Comparing Snapshots
Comparing the runtime characteristics of your current application against a previous version is a common quality assurance technique for preventing performance regressions. It also can be helpful for solving performance problems within the scope of a single profiling session, where you may want to compare two different use cases and find out why one is slower than the other. In both cases, you save snapshots with the recorded data of interest and use the snapshot comparison functionality in JProfiler by invoking Session→Compare Snapshots in New Window from the menu or clicking the Compare Multiple Snapshots button on the Open Snapshots tab of the start center.
Selecting snapshots
Comparisons are created and viewed in a separate top-level window. First, you add a number of snapshots in the snapshot selector. Then you can create comparisons from two or more of the listed snapshots by selecting the snapshots of interest and clicking on a comparison tool bar button. The order of the snapshot files in the list is significant because all comparisons will assume that snapshots further down in the list have been recorded at a later time. Apart from arranging snapshots manually, you can sort them by name or creation time.
Unlike for the views in JProfiler's main window, the comparison views have fixed view parameters that are shown at the top instead of drop-down lists that let you adjust the parameters on the fly. All comparisons show wizards for collecting the parameters for the comparison, and you can perform the same comparison multiple times with the same parameters. The wizards remember their parameters from previous invocations so you don't have to repeat the configuration if you compare several sets of snapshots. At any point, you can shortcut the wizard with the Finish button or jump to another step by clicking on the step in the index.
When a comparison is active, the snapshots that were analyzed are shown with number prefixes. For comparisons that work with two snapshots, the displayed differences are the measurements from snapshot 2 minus the measurements from snapshot 1.
For the CPU comparisons, you can use the same snapshot as the first and second snapshot and select different threads or thread groups in the wizard.
Comparisons with tables
The simplest comparison is the "Objects" memory comparison. It can compare data from the "All objects", "Recorded objects" or the "Classes" view of the heap walker. The columns in the comparison show differences for instance counts and size, but only the Instances Count column shows the bidirectional bar chart where increases are painted in red and to the right, while decreases are painted in green and to the left.
In the view settings dialog you can choose whether you want this bar chart to display absolute changes or percentages. The other value is displayed in parentheses.

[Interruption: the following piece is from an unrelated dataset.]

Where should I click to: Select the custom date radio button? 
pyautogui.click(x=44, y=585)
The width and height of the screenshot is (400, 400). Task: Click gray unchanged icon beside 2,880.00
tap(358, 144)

This setting also determines how the column is sorted.
The measurement in the first data column is called the primary measure, and you can switch it from the default instance counts to shallow sizes in the view settings.
The context menu of the table gives you a shortcut into the other memory comparisons with the same comparison parameters and for the selected class.
Like the objects comparison, CPU hot spot, probe hot spot and allocation hot spot comparisons are shown in a similar table.
Comparisons with trees
For each of the CPU call tree, the allocation call tree and the probe call tree you can calculate another tree that shows the differences between the selected snapshots. In contrast to the regular call tree views, the inline bar diagram now displays the change, either in red for increases or in green for decreases.
Depending on the task at hand, it may make it easier for you if you only see call stacks that are present in both snapshot files and that have changed from one snapshot file to the other. You can change this behavior in the view settings dialog.
For the CPU and probe call tree comparisons it may be interesting to compare the average times instead of the total times. This is an option on the "View parameters" step of the wizard.
Telemetry comparisons
For telemetry comparisons you can compare more than two snapshots at the same time. If you don't select any snapshots in the snapshot selector, the wizard will assume that you want to compare all of them. Telemetry comparisons do not have a time axis, but show the numbered selected snapshots as an ordinal x-axis instead. The tool tips contain the full name of the snapshot.
The comparison extracts one number from each snapshot. Because telemetry data is time-resolved, there are multiple ways to do so. The "comparison type" step of the wizard gives you the option to use the value when the snapshot was saved, calculate the maximum value or find the value at a selected bookmark.